Never knowing how long he’d stay. Never knowing who would leave next.
Cooking wasn’t just a skill. It was independence.
One more thing nobody could take away from him.
He was learning how to take care of himself.
How to be self-sufficient in a world where he’d never had anyone he could truly rely on.
The thought leaves an unpleasant weight in my chest.
Jaxon places a plate in front of me. The omelet takes up most of it. Loaded with vegetables, cheese, and something that smells incredible. He takes the seat beside me with his own plate and immediately starts eating. I take a bite. Then another.
“Jesus.”
Jaxon looks up. “What?”
I point my fork at him. “This is really good.” Another bite disappears. “Feel free to cook for me anytime.”
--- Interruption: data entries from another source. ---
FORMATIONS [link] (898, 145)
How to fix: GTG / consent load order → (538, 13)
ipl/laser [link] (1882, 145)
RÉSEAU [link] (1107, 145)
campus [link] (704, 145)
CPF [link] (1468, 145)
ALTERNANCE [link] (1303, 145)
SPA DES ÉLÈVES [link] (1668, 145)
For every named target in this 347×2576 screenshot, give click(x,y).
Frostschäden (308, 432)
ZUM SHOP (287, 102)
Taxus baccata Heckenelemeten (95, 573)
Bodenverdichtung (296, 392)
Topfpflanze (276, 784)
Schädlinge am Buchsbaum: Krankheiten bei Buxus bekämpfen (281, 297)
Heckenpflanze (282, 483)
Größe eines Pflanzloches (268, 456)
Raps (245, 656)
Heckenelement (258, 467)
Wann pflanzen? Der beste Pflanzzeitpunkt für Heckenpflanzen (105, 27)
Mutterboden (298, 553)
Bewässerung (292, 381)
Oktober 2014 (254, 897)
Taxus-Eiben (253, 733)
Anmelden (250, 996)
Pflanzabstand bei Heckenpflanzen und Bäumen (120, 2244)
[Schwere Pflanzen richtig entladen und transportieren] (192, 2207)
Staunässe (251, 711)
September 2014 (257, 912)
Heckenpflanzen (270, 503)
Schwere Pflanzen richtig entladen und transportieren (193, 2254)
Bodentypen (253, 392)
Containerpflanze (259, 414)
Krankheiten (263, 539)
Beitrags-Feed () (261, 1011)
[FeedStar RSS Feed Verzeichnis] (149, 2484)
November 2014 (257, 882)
The faint pink already lingering on his cheeks immediately deepens. By the time it reaches his ears, I’m fighting back a smile. I swear the man blushes easier every day.
“Do you not cook?” he asks.
“I do.” I shrug. “Just nothing like this.”
“That’s a very diplomatic way of saying your cooking isn’t great.”
“My cooking is perfectly edible.”
Jaxon laughs. The sound does something pleasant to my brain.
“Mom had Franklin teach all of us,” I continue. “I just don’t enjoy it.”
“So you learned under protest?”
“Absolutely.”
“That explains a lot.”
I narrow my eyes at him. He just smiles and takes another bite. The conversation flows easily after that. Easier than it has any right to. We talk about my work, about the company. About some of the ridiculous situations my brothers have found themselves in over the years.
Jaxon tells me stories from his time in the Marines. Nothing overly detailed. Just enough for me to catch glimpses of the man he was before everything fell apart. Proud of what he accomplished.
I notice something else too. Every time the conversation drifts near Trent, Jaxon redirects it. He’ll talk about the military, foster homes, and his construction jobs. But the second the conversation gets too close to Trent, he pivots. Changes the subject.
As if there’s a wall there he isn’t willing to let me climb over yet. For now, I let it stand. Because, unlike most things in my life, Jaxon isn’t something I can force. And for some reason, I find that I’m willing to wait.